Fig. 110—Ovum of a rabbit from the uterus, one sixth of an inch in diameter. The embryonic vesicle (b) has withdrawn a little from the smooth ovolemma (a). In the middle of the ovolemma we see the round germinal disk (blastodiscus, c), at the edge of which (at d) the inner layer of the embryonic vesicle is already beginning to expand. (Figs. 110–114 from Bischoff.
Fig. 111—The same ovum, seen in profile. Letters as in Fig. 110.
Fig. 112—Ovum of a rabbit from the uterus, one-fourth of an inch in diameter. The blastoderm is already for the most part two-layered (b). The ovolemma, or outer envelope, is tufted (a).
Fig. 113—The same ovum, seen in profile. Letters as in Fig. 112.
Fig. 114—Ovum of a rabbit from the uterus, one-third of an inch in diameter. The embryonic vesicle is now nearly everywhere two-layered (k) only remaining one-layered below (at d).

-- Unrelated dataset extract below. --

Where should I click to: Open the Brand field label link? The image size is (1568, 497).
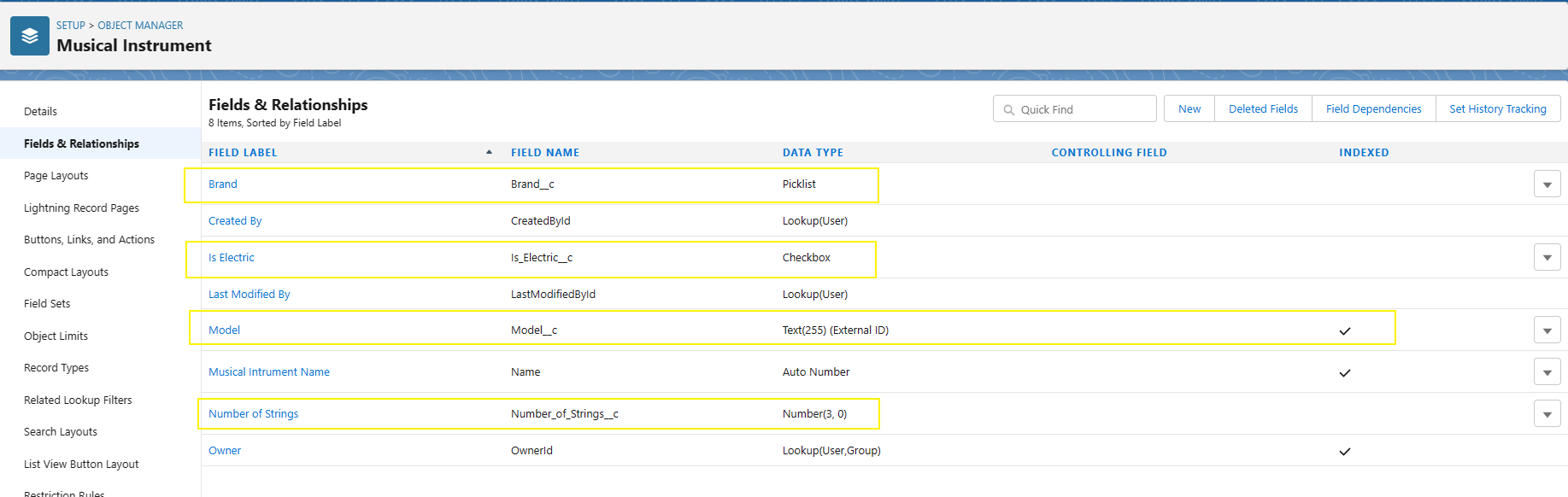223,184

The small, circular, whitish, and opaque spot which the gastric disk (Fig. 106) forms at a certain part of the surface of the clear and transparent embryonic vesicle has long been known to science, and compared to the germinal disk of the birds and reptiles. Sometimes it has been called the germinal disk, sometimes the germinal spot, and usually the germinative area. From the area the further development of the embryo proceeds. However, the larger part of the embryonic vesicle of the mammal is not directly used for building up the later body, but for the construction of the temporary umbilical vesicle. The embryo separates from this in proportion as it grows at its expense; the two are only connected by the yelk-duct (the stalk of the yelk-sac), and this maintains the direct communication between the cavity of the umbilical vesicle and the forming visceral cavity (Fig. 105).